= Work task =
Every line with the string "click" must be copied from the entries below.

= Input data =
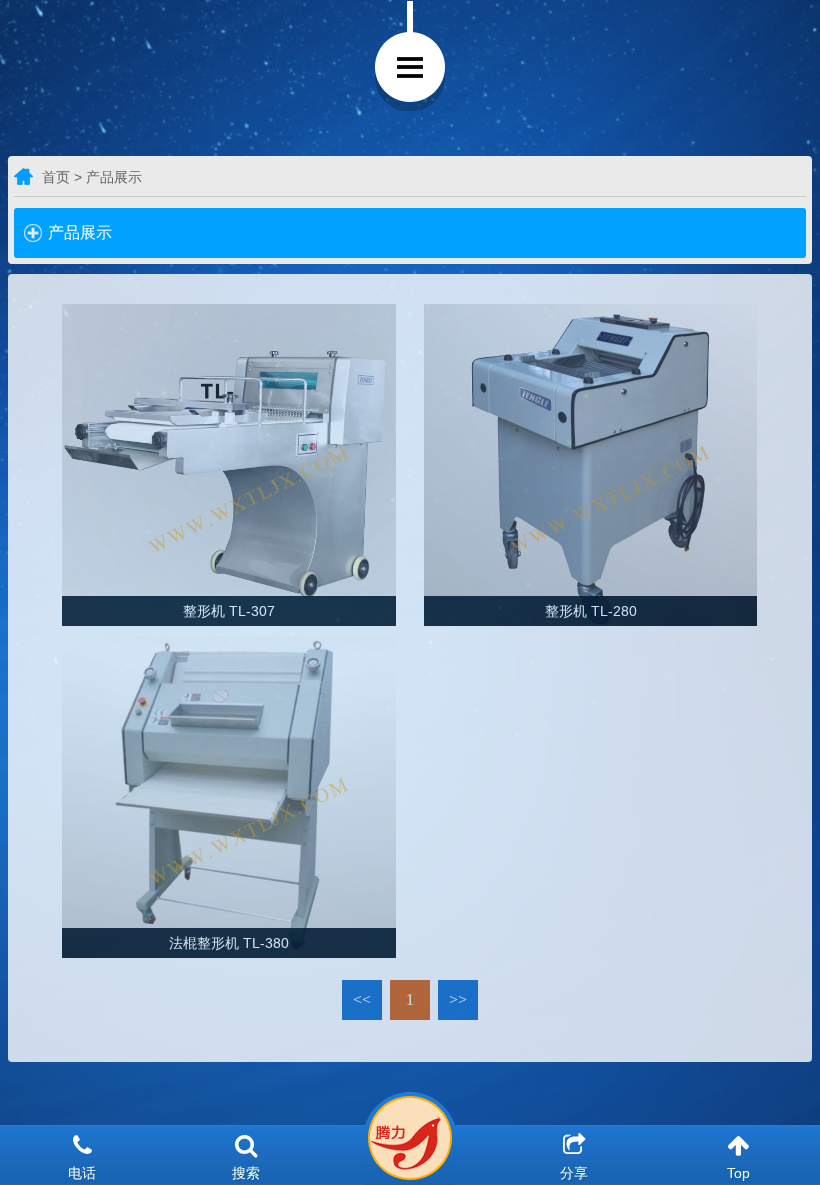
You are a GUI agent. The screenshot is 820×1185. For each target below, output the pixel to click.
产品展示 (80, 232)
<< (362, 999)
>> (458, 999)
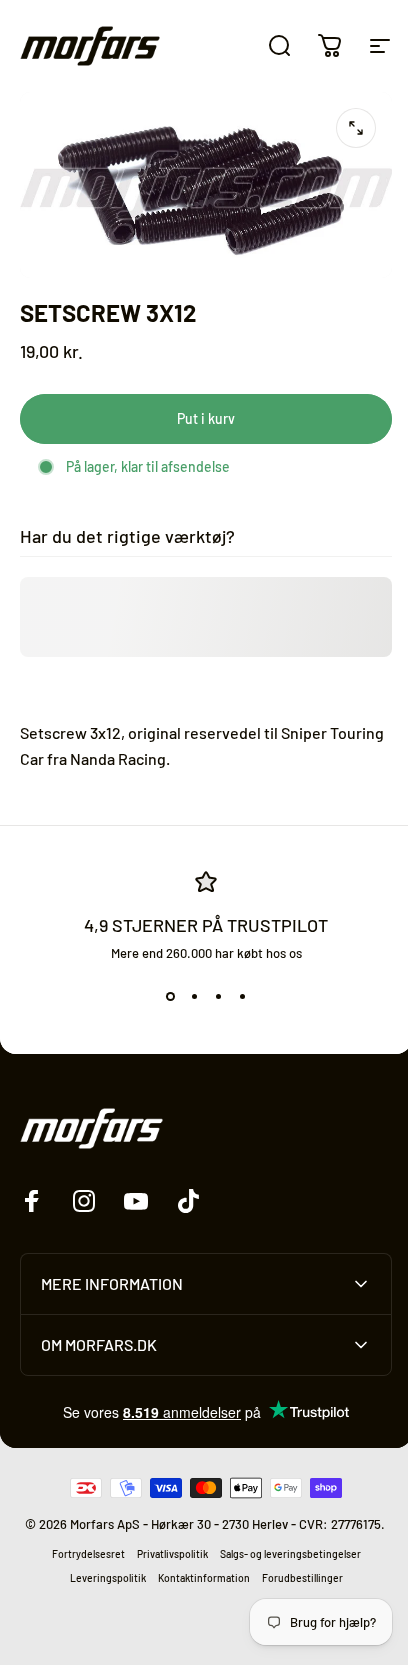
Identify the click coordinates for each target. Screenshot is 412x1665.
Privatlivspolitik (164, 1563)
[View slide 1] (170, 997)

= Your solution =
You are a GUI agent. The screenshot is 820×1185. For each target below, output the pixel to click.
Identify the click coordinates for each target. Screenshot is 412x1665.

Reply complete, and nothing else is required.